The L-100s definitely go way down deep, but the character of the bass rendered is slightly warm. If you’re listening to classic rock or jazz, this is probably going to be pretty pleasant. Those of you on a quest for the absolute sound, whatever that is, will probably go elsewhere. Much like the originals, plopping a Joni Mitchell record on the turntable and easing back in the couch with the L100 Classics is one of life’s great pleasures. Especially with a good tube amp. I’d highly suggest the PrimaLuna, an MC275 or a VAC amp as my first choices.

The JBLs paint a fairly big sonic picture, but it’s more diffuse.

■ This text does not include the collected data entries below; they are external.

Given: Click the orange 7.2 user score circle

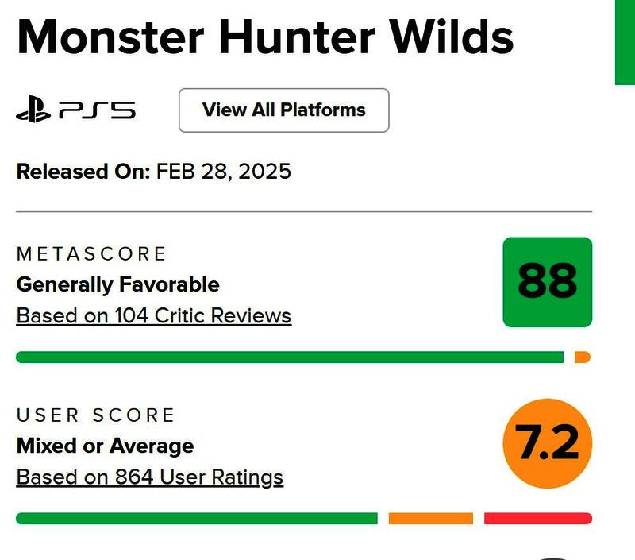Looking at the screenshot, I should click(x=548, y=444).
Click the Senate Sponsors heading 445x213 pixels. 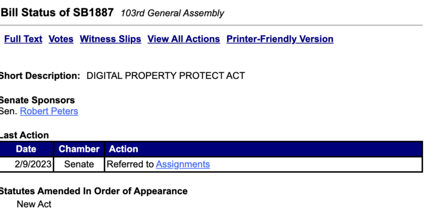37,100
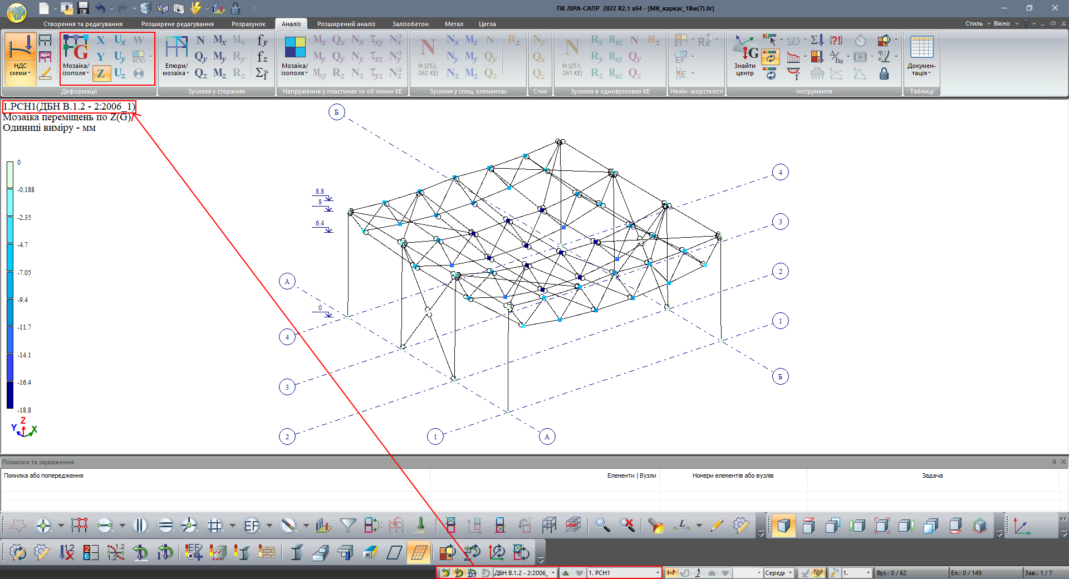Click the magnifier search icon in bottom toolbar

coord(602,525)
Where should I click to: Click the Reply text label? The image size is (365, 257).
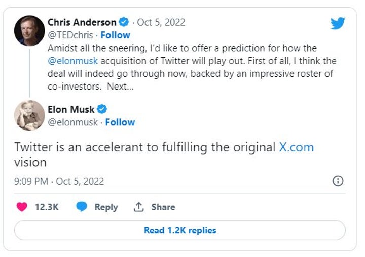point(106,207)
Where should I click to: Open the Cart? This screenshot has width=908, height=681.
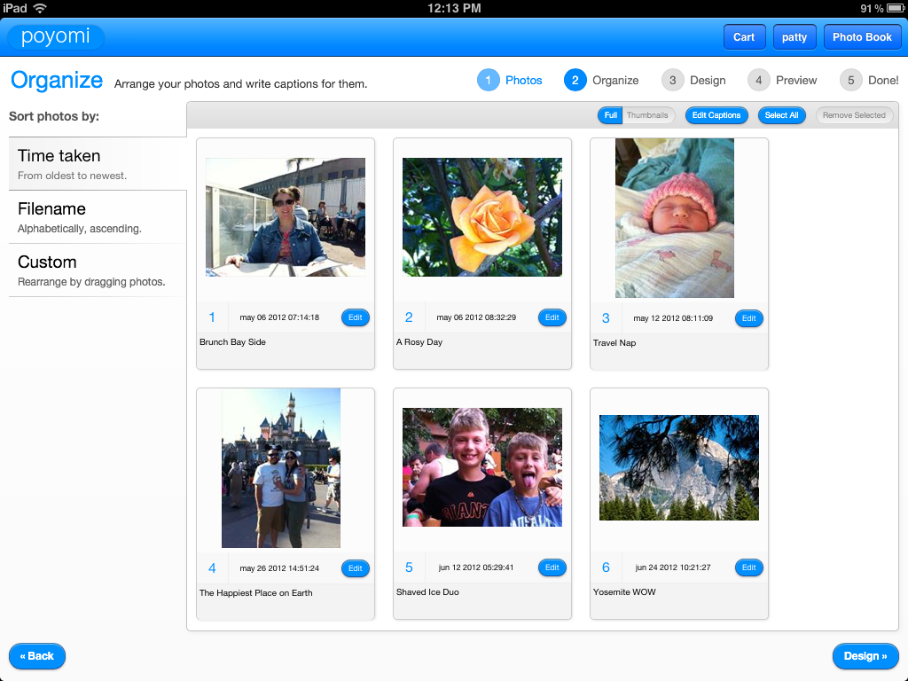[744, 37]
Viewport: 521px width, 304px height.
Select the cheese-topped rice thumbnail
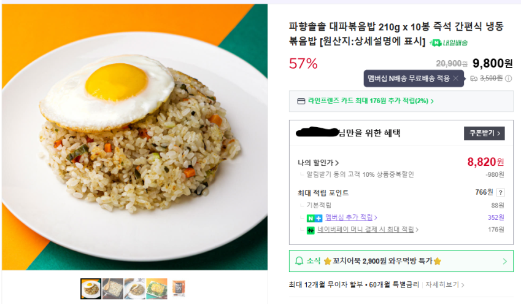156,289
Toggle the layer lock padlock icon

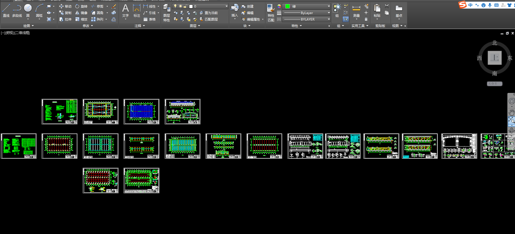click(x=186, y=6)
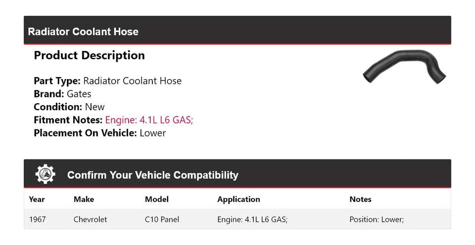Click the radiator hose product image
Screen dimensions: 475x245
click(x=404, y=68)
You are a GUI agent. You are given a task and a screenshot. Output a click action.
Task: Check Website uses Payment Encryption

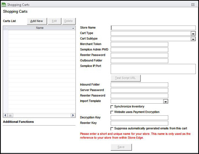[x=112, y=112]
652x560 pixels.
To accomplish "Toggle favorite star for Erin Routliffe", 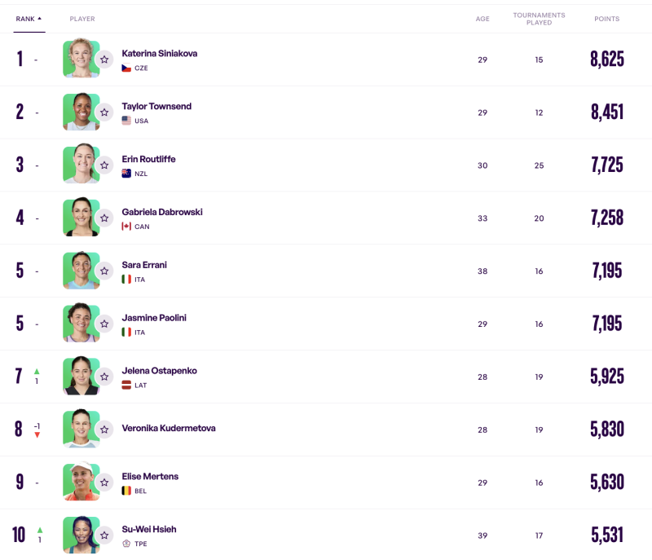I will (x=104, y=165).
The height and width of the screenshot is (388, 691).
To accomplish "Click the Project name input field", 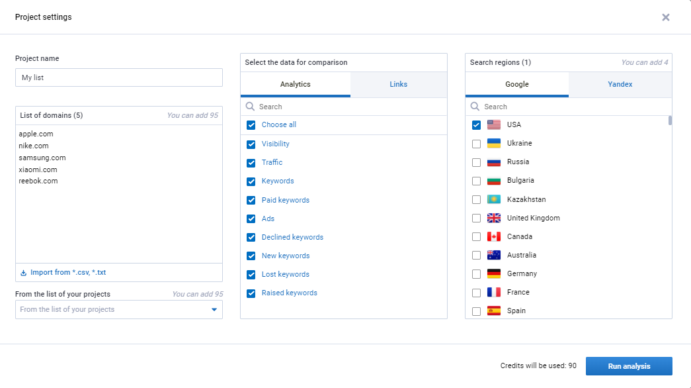I will [x=119, y=77].
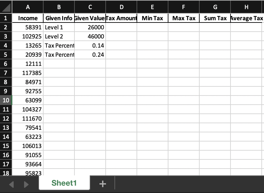
Task: Select the Sum Tax header cell
Action: (x=215, y=18)
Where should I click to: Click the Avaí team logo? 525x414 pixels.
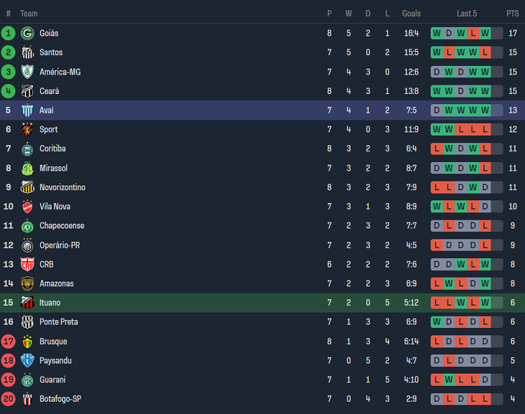tap(27, 110)
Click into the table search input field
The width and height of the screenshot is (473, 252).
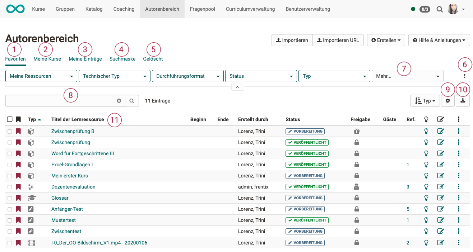tap(59, 101)
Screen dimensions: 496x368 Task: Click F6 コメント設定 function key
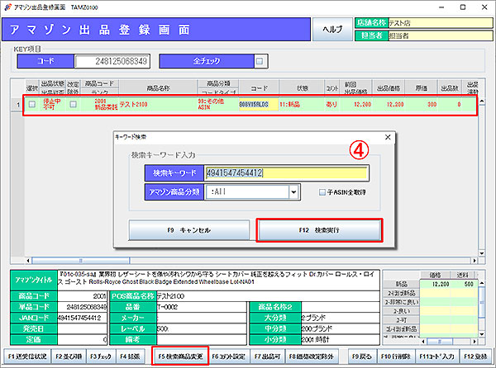(x=229, y=356)
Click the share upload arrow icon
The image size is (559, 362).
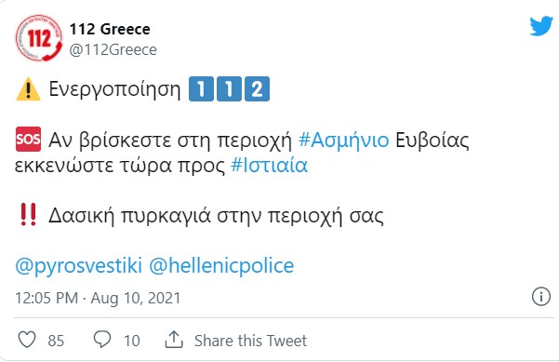click(174, 340)
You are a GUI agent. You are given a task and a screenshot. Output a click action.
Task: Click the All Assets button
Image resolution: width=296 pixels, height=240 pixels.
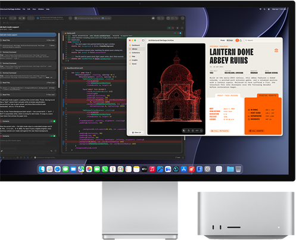click(256, 131)
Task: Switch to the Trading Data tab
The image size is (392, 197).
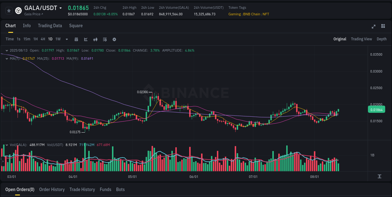Action: 50,26
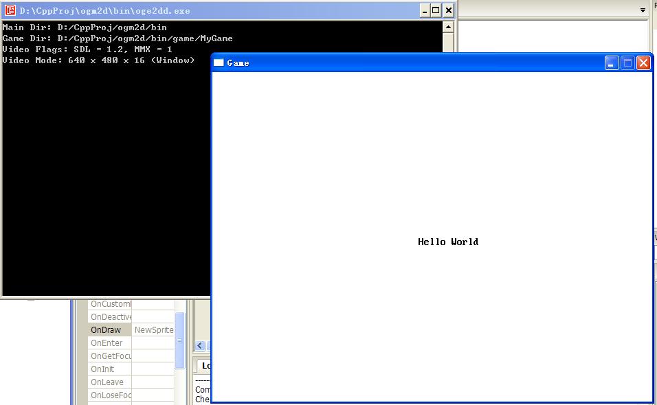657x405 pixels.
Task: Click the Game window title bar icon
Action: (219, 62)
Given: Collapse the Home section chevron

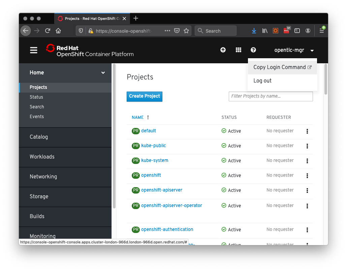Looking at the screenshot, I should coord(103,73).
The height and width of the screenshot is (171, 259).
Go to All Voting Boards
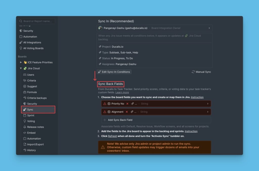coord(33,48)
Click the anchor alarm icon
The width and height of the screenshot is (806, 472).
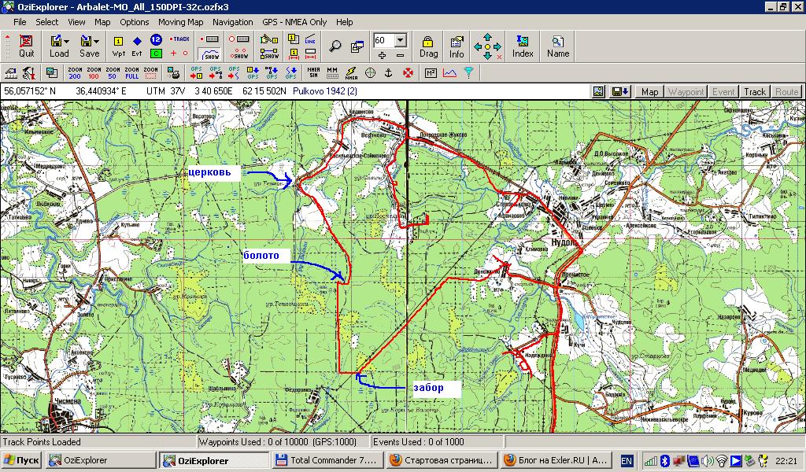389,73
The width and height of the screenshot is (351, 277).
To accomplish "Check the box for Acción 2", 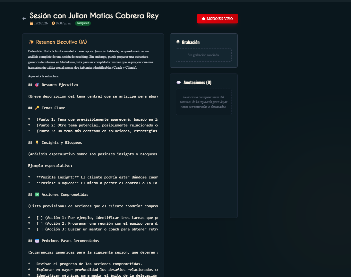I will coord(39,223).

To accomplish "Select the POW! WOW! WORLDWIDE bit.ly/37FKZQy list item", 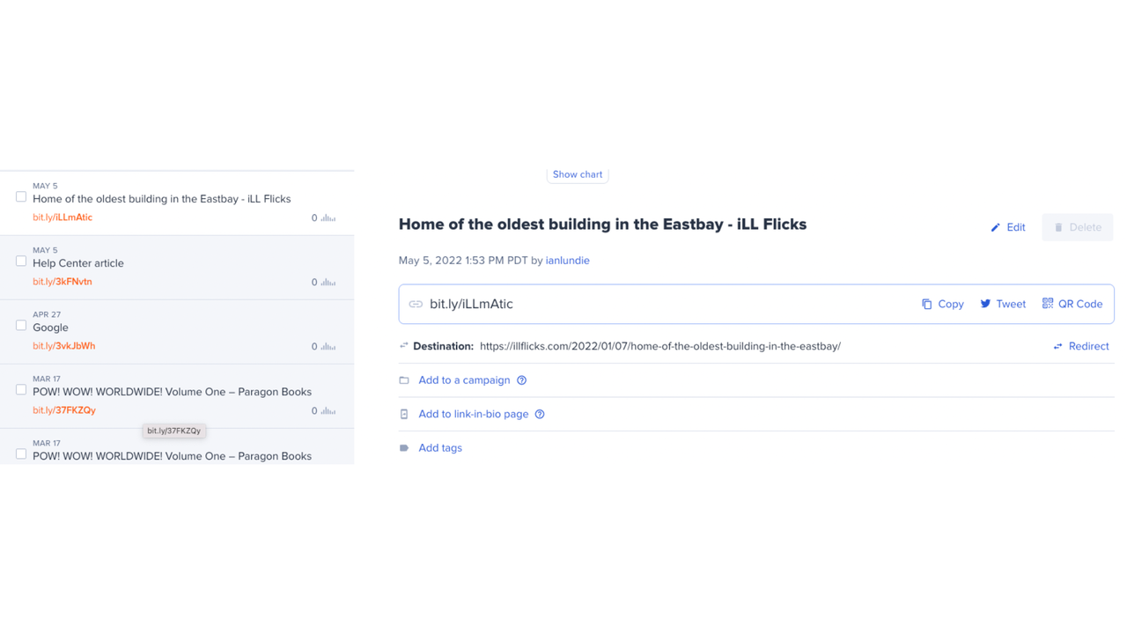I will click(172, 392).
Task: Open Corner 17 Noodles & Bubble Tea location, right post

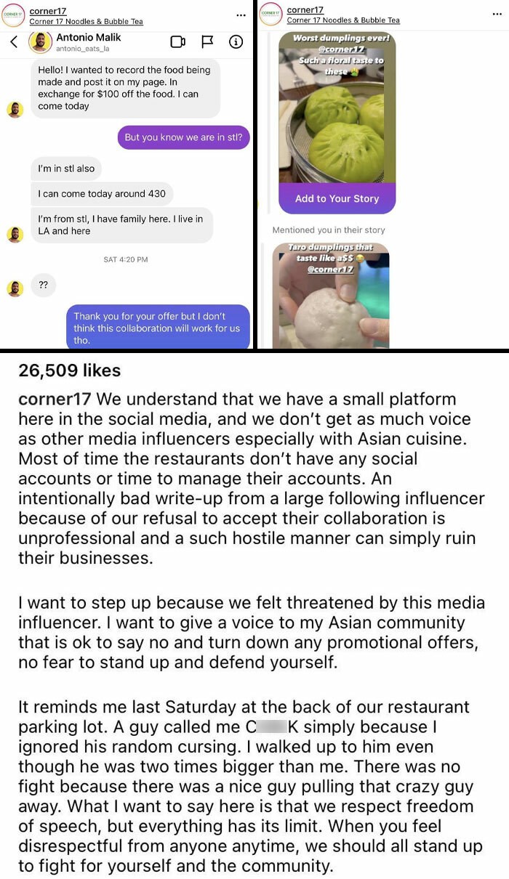Action: (343, 20)
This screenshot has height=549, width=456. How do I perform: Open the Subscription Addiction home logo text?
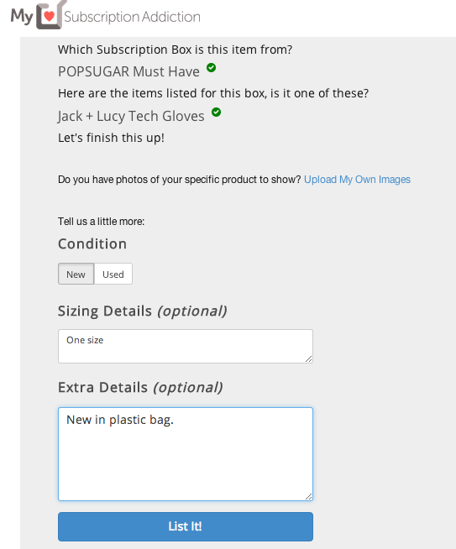[132, 17]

While it expands slightly beyond the speaker boundaries, it’s not all-encompassing the way a pair of panel speakers or a perfectly optimized pair of Falcon LS3/5as can. They don’t entirely disappear in the room all the way, but that’s ok.

One other forgotten aspect is the ability to play at a reasonably convincing level. When the other speakers have long run out of dynamic capability, the L-100 Classics still have plenty of headroom left. Oddly, while they are slightly grainy in comparison to a few other speakers, this does not increase at higher levels. I’d venture to guess that some of the insight gained in studio monitor and sound reinforcement has trickled down to these speakers. If you want a pair of real rock and roll speakers, these will do quite nicely.

At the end of the day, the JBL L-100 Classics remind me a lot of that great American amplifier, the McIntosh MC275. It’s not the last word in any of the standard audiophile qualifiers, but I dare you to have a bad day listening to one. The same goes for the L-100 Classics. I dare you to have a bad time listening to your favorite music, no matter what generation it’s from when you’re rocking a pair of L-100 Classics.

And that’s their charm. Considering I’ve had a pair of the originals in one form or another for the last 40 years, the chance that these will be with me till the end is high. Want a good deal? Show up at the estate sale in 2055. I’m sure our kids will sell em to you cheap.

Classic ride, classic speaks. What’s NOT to love?